La lumière verte du Naos

Plusieurs d'entre vous m'ont demandé quelle était, lors d'une tenue au rite de Memphis-Misraïm, la couleur du flambeau allumé (ou lampe, généralement une bougie) figurant sur le Naos.

Tout d'abord, il faut se rappeler que le Naos est la petite chapelle située au fond des temples égyptiens, dans l'obscurité, et abritant le "saint des saints", un tabernacle fermé en bois ou en pierre (pour les grands temples). A l'intérieur, la statue "vivante" (présence réelle) de la divinité. C'est l'équivalent de la shekina du temple juif de Jérusalem, l'habitation de la présence divine qui se manifeste. De même nature est le tabernacle sur l'autel des chrétiens abritant le ciboire contenant les hosties, vrai corps du Christ sous la seule apparence du pain.

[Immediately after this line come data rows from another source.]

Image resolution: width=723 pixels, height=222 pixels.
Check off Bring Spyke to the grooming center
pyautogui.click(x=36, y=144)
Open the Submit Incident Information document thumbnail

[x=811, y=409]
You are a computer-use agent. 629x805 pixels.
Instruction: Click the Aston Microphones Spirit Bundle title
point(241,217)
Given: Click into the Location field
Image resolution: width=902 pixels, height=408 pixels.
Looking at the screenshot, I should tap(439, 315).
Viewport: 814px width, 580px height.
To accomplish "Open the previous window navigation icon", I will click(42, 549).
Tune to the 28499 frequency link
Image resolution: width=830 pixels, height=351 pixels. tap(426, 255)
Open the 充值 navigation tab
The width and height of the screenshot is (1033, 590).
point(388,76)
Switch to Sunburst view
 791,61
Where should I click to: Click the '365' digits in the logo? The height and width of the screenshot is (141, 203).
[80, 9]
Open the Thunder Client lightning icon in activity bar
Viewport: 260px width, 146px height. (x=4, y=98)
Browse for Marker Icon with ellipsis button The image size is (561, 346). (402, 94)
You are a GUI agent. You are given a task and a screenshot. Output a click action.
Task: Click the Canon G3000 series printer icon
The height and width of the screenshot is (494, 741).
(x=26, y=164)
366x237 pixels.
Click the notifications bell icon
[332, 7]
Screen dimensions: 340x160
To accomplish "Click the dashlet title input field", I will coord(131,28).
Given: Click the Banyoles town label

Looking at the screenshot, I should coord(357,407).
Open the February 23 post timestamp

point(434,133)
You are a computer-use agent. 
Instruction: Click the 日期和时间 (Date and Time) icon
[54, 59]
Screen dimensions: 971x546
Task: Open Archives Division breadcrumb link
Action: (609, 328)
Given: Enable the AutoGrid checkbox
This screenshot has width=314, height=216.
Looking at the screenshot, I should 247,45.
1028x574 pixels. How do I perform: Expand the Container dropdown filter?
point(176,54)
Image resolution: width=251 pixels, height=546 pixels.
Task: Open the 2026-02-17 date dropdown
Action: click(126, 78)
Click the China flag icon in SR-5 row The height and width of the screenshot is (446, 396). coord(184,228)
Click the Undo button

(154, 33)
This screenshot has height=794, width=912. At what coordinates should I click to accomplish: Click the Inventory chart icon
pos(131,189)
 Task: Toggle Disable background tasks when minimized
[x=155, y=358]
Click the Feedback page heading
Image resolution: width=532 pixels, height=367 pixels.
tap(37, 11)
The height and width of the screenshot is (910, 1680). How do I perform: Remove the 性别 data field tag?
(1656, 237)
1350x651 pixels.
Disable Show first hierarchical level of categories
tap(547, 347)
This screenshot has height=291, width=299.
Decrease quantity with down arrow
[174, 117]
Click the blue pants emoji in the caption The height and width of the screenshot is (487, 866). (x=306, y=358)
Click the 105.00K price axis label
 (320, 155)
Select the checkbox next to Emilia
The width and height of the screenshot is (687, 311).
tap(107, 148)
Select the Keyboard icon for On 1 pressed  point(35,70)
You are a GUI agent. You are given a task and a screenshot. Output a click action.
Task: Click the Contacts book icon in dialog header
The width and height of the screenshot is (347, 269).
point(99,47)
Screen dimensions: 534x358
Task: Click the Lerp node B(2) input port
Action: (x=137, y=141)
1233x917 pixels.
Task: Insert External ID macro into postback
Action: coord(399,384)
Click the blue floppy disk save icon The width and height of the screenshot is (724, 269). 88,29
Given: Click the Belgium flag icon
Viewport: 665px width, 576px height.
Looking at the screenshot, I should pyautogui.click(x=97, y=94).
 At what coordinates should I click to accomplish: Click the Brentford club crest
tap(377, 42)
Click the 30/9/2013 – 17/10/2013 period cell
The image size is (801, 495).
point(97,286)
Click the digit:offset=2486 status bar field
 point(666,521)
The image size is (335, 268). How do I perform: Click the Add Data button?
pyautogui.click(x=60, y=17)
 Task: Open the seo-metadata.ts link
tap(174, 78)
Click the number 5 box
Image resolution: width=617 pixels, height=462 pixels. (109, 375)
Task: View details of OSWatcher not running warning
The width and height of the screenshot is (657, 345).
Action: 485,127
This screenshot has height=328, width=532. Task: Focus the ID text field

Memphis, en égyptien se disait "Hat'ka'Ptah" (demeure du ka de Ptah) et son temple était dédié durant l'Ancien Empire au dieu principal, Ptah (celui qui ouvre). La couleur verte lui était attribuée comme le créateur et le stabilisateur, le démiurge qui a pensé le monde dans son cœur et l'a réalisé par le verbe.

Ptah, dieu momiforme, fut associé, sous l'Ancien Empire, d'abord au dieu des nécropoles memphites, Sokar : "Ptah-Sokar" puis au Moyen Empire à Osiris, dieu aussi momiforme et juge des défunts, d'où un dieu trinitaire, syncrétisme des trois dieux : "Ptah-Sokaris-Osiris". 

Ce dieu trinitaire est représenté traditionnellement le visage vert, comme Osiris, le "dieu à la face verte" qui symbolise la résurrection à la vie éternelle, la renaissance. 

Derrière le terme de re-naissance, naissance à nouveau, se cache une vérité plus ésotérique. Il s'agit du rayonnement de source cosmique d'où émanent des radiations vertes qui non seulement désintègrent les résidus psychiques (d'où naissent les démons), mais, qui mutent et divinisent car douées d'un pouvoir de régénération en captant l’énergie solaire et la transformant en souffle vital. La réintégration à notre divinité originelle passe par la destruction de notre matérialité, effectuée par la maîtrise des énergies vibratoires, transmise dans le secret de notre héritage, ce que nous nommons à Memphis-Misraïm : le "secreto secretorum". 

Le verbe de Dieu n'est-il pas un jet de lumière verte, énergie vitale de la perpétuelle création ? 

Véritable épicentre de la science égyptienne, on enseignait au temple de Ptah la magie des métaux (l'alchimie), et la magie du son.

Il ne s'agit pas ici de l'alchimie profane mais celle qui concerne les radiations mutantes de "l'initié". Quant à la magie du son, il s'agit des vibrations sonores agissant sur l'essence de la matière ou "esprit de la matière". Ceci est expliqué dans les Arcana Arcanorum enseignés aussi par le Rite de Memphis-Misraïm. 

Pour revenir au temple de Ptah, il comportait un naos taillé dans un bloc de basalte vert posé sur une base en granit rouge. A l'intérieur de celui-ci, une plus petite armoire scellée abritant la statue du dieu en or, le visage taillé dans une émeraude. L'or, chair des dieux, qui sous forme de lame translucide est de couleur verte. 

Le dieu pouvait être aussi en granit vert, matière qui permet assez facilement de "charger" la statue par un procédé secret, à l'instar actuellement des statues indiennes de certains temples du sud de l'Inde. 

Par ailleurs, les portes du naos sont nommées dans les textes égyptiens « les portes du ciel ». Ouvertes, elles permettent de voir la Lumière d’origine corporifiée et représentée par le dieu. Elle peut aussi prendre la forme du disque solaire (ailes d’Horus). 

En alchimie (al Khemit=Egypte), le lion vert est la force mutante qui rend vivant la matière qui se transmute, c'est par lui que "tout reverdit et croît dans la nature".

De ce qui précède, vous comprendrez aisément que la couleur du flambeau allumé figurant sur le naos est VERTE.

En complément, à signaler que certains de mes prédécesseurs ont voulu représenter le naos uniquement par un autel triangulaire. Pour Robert Ambelain, l'autel était un fragment d'obélisque !

Un petit tabernacle, de base carrée, ouvrant sur l'Est et reposant sur un autel triangulaire (pyramide à deux dimensions), serait plus approprié.

Pour terminer, et comme vous le savez sans doute, notre "frère aîné", Cagliostro, pour concevoir ses rites s'est largement inspiré à Naples de la pratique des rites en l'honneur d’Osiris et de Ptah.